Kraemer T., Sick F.D., Maurer H.H.

Institute of Pharmacology and Toxicology, Department of Toxicology, University of Saarland, D-66421 Homburg (Saar), Germany

Methods. Metabolites were identified in urine samples of volunteers by GC-MS after enzymatic cleavage of conjugates, extraction and acetylation. For toxicological detection, acid hydrolysis was prefered. The Abbott TDx amphetamine/methamphetamine II (AM/MA II) was used for screening.

Results. The following metabolites of BF could be identified. Ester hydrolysis of BF lead to benzoic acid and an alcohol derivative of BF. The alcohol was oxidized to the carboxylic acid. Side chain degradation by N-dealkylation lead to N-dealkyl-BF, which is a common metabolite with fenfluramine, namely N-deethyl-fenfluramine (norfenfluramine). Further metabolism via oxidative N-deamination lead to a deamino-oxo derivative. For GC-MS detection, the systematic toxicological analysis including acidic hydrolysis, extraction at pH 8-9 and acetylation was appropriate. After ingestion of 300 mg of BF, BF specific (non N-dealkylated) metabolites could only be detected for up to 56 h whereas N-dealkyl-BF could be detected for up to 216 h. Between 60-216 h after ingestion, only N-dealkyl-BF but no BF specific metabolites were detectable.

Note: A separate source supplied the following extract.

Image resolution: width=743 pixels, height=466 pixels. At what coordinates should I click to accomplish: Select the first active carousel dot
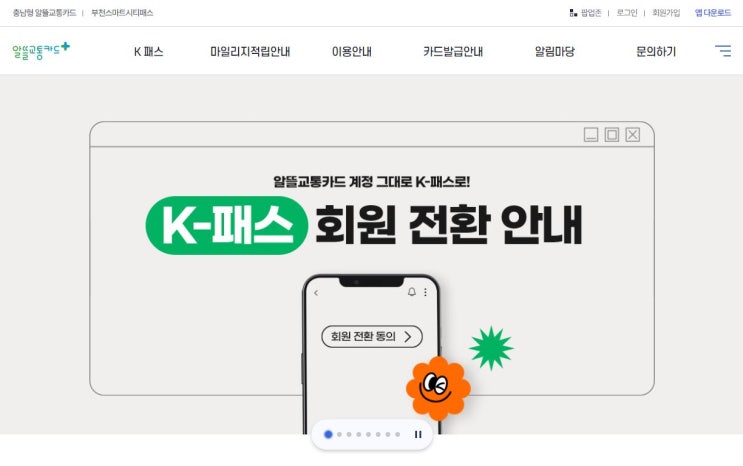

Therefore, misinterpretation can occur after this time. Misinterpretation may also occur, when the urine samples are monitored by amphetamine immunoassays. BF and some of its metabolites cross-reacted on the TDx assay AM/MA II (cross-reactivity of BF: 0.3-0.9 %). This TDx assay gave positive results for up to 168 h after ingestion, at the cut-off concentration recommended by the manufacturer.

Conclusions. All the positive immunoassay results could be confirmed by the described GC-MS procedure. However, the intake of BF cannot be differentiated from fenfluramine intake in the time window of 60-216 h after ingestion of BF.